Una storia d'amore e libertà (ma non è Loach)
Sogno che al cinema Nuovo, a due passi da casa mia, danno l'ultimo film di Ken Loach. Il connubio è perfetto: devo camminare poco e Loach è uno dei miei registi preferiti.
Il giorno dopo propongo ad A., G. e I. di andare a vedere un film che non esiste in una sala che non è in funzione da chissà quanto.
Una volta scoperto l'inganno onirico, rimediamo con Ozon e il suo Ricky.
Il sottotitolo, in fondo, è molto loachano, e non solo quello. Si tratta di un film scomposto, a strati.
Si parte davvero con uno scenario, francesizzato, alla My Name Is Joe: il freddo, la fabbrica (di prodotti chimici tossici), la deriva emotiva, il quotidiano faticoso, la speranza alla porta (Paco, il nuovo amore?).
Poi arriva Ricky e i toni cambiano. Con le sue alette di pollo implumi, non sembra un angelo, ma una creatura bizzarra che un po' fa ridere, un po' fa senso.
E' una falena che non ha spazio per volare, un futuro essere infelice, con poca possibilità di sopravvivenza.
Allora non si ride più. Anzi, il finale è struggente, perché la libertà viene conquistata non certo senza scontare un prezzo alto.
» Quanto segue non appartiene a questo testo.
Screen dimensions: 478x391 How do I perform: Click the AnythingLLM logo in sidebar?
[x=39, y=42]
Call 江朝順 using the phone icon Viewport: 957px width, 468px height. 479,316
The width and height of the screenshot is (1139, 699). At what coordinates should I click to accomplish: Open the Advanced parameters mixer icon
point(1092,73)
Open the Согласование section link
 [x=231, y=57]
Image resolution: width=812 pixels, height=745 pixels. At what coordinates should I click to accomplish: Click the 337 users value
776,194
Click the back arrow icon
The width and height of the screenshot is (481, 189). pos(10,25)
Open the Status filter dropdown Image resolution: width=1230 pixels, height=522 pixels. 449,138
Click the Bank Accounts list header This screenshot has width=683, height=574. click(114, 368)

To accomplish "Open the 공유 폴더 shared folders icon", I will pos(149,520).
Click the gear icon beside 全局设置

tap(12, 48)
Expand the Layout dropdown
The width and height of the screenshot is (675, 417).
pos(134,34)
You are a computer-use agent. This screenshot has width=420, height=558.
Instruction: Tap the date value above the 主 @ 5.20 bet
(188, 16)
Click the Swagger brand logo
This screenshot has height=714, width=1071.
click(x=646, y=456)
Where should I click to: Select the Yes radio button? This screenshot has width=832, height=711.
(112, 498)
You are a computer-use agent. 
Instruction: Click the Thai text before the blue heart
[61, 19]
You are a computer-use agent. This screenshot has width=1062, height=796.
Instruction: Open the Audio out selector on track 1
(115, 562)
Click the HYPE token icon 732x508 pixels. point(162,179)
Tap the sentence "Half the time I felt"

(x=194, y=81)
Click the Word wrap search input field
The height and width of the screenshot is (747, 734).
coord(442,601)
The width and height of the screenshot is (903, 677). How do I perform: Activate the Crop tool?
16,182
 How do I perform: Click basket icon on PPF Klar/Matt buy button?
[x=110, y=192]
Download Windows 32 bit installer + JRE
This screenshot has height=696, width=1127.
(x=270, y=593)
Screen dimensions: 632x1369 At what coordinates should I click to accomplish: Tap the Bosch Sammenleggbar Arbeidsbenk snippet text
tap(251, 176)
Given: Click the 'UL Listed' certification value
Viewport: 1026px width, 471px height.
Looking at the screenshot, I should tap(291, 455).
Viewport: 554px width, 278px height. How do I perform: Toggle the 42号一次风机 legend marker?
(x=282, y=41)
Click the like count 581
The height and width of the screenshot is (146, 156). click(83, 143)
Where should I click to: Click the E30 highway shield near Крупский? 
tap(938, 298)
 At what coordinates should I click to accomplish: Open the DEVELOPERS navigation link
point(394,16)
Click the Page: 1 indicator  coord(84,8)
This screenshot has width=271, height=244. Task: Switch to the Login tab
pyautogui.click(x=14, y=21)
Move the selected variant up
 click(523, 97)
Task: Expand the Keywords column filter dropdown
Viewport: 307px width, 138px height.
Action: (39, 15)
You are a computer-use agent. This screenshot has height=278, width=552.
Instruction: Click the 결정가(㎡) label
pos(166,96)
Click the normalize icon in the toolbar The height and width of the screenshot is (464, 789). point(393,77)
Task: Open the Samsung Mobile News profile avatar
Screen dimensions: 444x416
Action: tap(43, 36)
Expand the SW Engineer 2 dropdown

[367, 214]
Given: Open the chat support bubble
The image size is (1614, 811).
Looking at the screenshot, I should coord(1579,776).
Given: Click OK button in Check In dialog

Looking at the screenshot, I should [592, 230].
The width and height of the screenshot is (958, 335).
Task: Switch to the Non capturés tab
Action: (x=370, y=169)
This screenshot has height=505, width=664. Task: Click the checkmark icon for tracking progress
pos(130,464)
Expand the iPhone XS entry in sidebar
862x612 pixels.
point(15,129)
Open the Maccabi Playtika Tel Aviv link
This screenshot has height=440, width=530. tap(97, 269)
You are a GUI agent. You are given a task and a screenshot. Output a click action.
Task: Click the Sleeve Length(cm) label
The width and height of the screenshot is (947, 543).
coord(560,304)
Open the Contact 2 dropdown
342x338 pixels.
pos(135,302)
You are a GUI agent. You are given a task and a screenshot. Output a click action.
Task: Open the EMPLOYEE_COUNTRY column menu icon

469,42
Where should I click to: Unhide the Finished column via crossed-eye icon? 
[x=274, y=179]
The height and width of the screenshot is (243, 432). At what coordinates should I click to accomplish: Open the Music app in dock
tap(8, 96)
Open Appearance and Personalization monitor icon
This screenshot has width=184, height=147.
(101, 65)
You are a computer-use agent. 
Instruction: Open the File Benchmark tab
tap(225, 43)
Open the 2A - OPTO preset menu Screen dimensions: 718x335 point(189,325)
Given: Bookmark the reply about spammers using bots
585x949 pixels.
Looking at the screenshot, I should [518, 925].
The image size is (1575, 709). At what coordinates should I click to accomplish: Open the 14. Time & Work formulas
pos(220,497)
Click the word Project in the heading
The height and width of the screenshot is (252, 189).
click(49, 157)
Bello e triste, come una favola cinica e diretta.
Qualche nota sparsa:
- non amo i bambini che recitano (retaggio dei film di Shirley Temple), ma Mélusine Mayance (Lisa) è una meravigliosa bambina che recita;
- il film è tratto dal racconto di Rose Tremain, Moth ("falena");
- alla fine ho pianto, anche perché in sottofondo c'è la voce di Cat Power con The Greatest. E ho detto tutto.